A Canadian cover letter should be a maximum of one page, ideally three to four paragraphs totalling 250 to 350 words. A letter that runs to two pages signals poor judgment about the reader's time. A letter of three sentences signals low effort. The sweet spot is specific enough to be credible, concise enough to be read.

Tone should be professional but not stiff. Canadian employers, even at formal organizations, respond better to a natural, direct voice than to heavily formal language. Avoid the word "passionate" (overused to meaninglessness), self-describing adjectives without evidence ("dedicated", "hardworking"), and hollow phrases like "I am a quick learner" or "I think outside the box."

Personalization is the most powerful tool available. A letter that mentions the employer by name, references a specific thing about their business (a recent product, their neighbourhood presence, a value from their website), and uses language from the job posting will outperform a generic template every time.

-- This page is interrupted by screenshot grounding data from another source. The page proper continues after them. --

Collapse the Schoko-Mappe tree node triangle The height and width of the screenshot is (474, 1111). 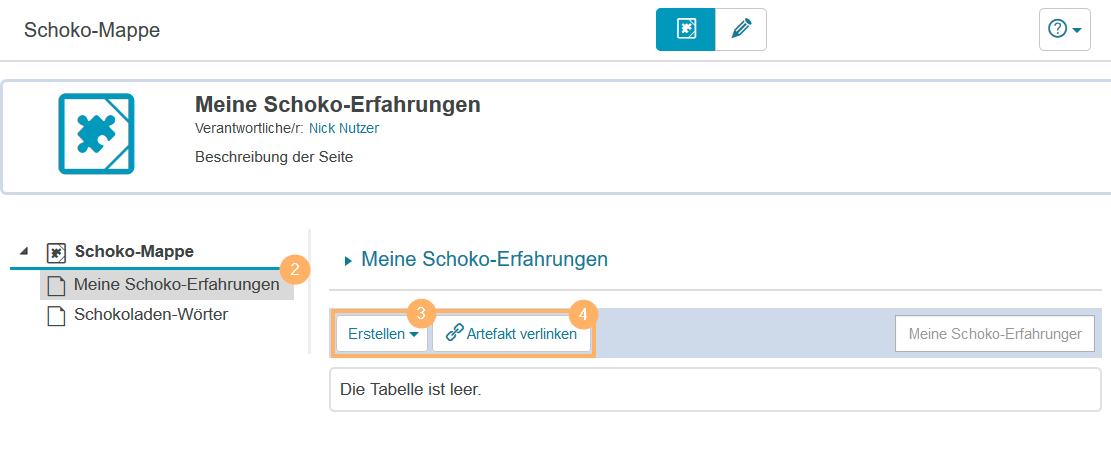click(x=24, y=251)
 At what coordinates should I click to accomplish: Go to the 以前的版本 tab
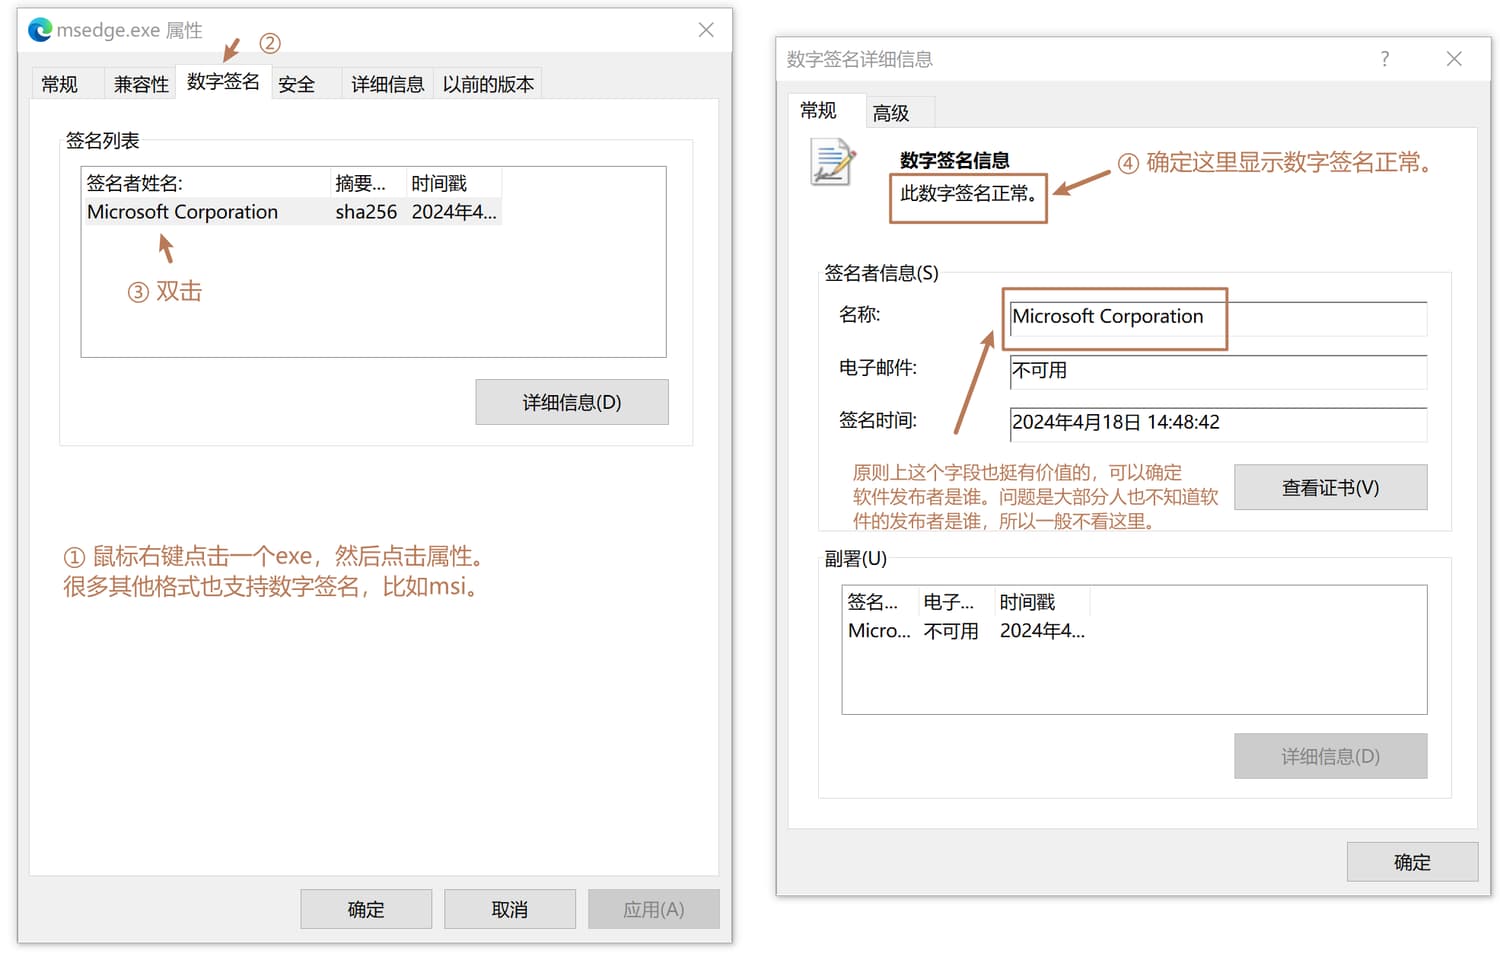point(488,85)
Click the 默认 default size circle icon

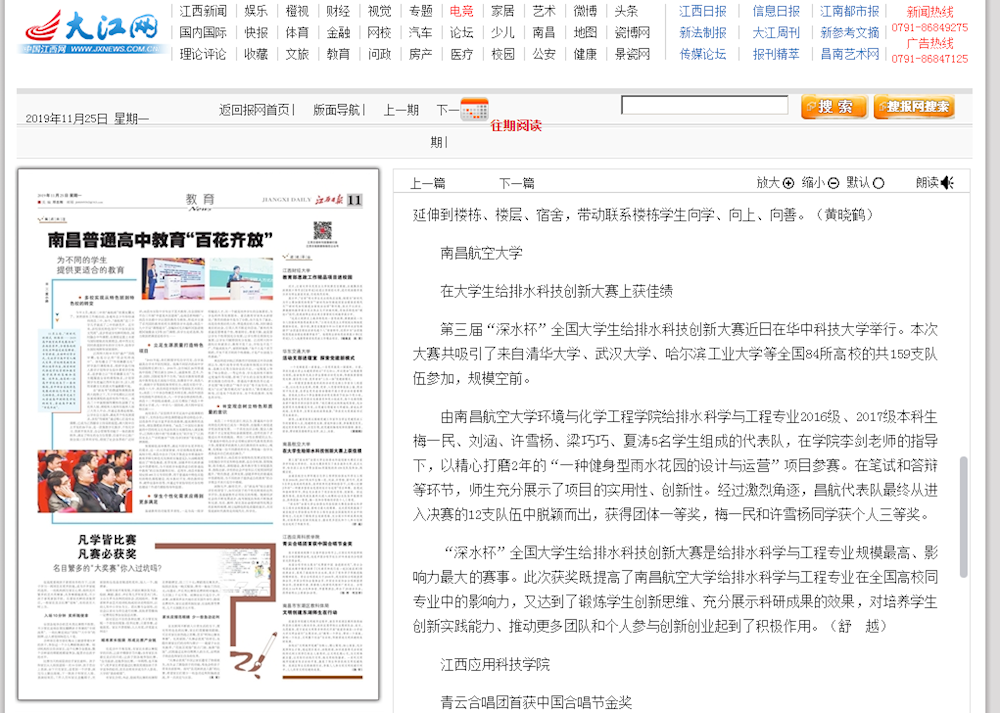tap(879, 183)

Personalization does not require 20 minutes of research, three to five minutes of reading the posting and the company's About page is usually sufficient.

Common cover letter mistakes to avoid

The most common mistake is restating the resume. A cover letter that says "As you can see from my resume, I worked at Tim Hortons from 2023 to 2025" adds no information. Use the letter to explain the resume: the context, the motivation, the skills that the timeline alone cannot convey.

Other frequent errors: addressing the letter to the wrong company (a copy-paste failure that immediately signals template use), using a font or format that does not match the resume, including irrelevant personal details (hobbies, family situation, age), and failing to proofread for grammatical errors. A single "teh" or inconsistent punctuation in a cover letter for an admin role may cost you the shortlist.

Finally, do not end with "I look forward to hearing from you." It is passive. End with an action statement: "I am available for an interview any weekday afternoon and would welcome the chance to discuss this further." The difference is small but the signal is different, one waits, the other shows initiative.

Frequently asked questions

How long should a cover letter be in Canada?

One page maximum, three to four paragraphs, 250 to 350 words. Shorter than 200 words reads as low effort; longer than one page reads as poor judgment about the reader's time. Quality and specificity matter far more than length.

Should I include a cover letter if the job posting says optional?

Yes. Most candidates skip it when marked optional. A concise, well-written letter in that situation puts you in a small minority that signals genuine interest. 'Optional' on a Canadian job posting is often an understated invitation.

How do I start a cover letter in Canada if I don't know the hiring manager's name?

Check LinkedIn or the company's website for the hiring manager's name before defaulting to 'Dear Hiring Manager'. If no name is findable, 'Dear Hiring Manager' is acceptable. Never use 'To Whom It May Concern', it reads as outdated and impersonal.

What tone should a cover letter have in Canada?

Professional but direct and natural. Avoid stiff formal language, self-describing adjectives without evidence, and hollow phrases like 'passionate team player'. Write as you would speak in a professional setting, clear, specific, and confident.

Can I use the same cover letter for multiple jobs?

You can use the same structure, but each letter must be personalized for the specific role and employer. At minimum, change the opening paragraph, employer name, role title, and any employer-specific references. A letter that was clearly written for a different company creates an immediate negative impression.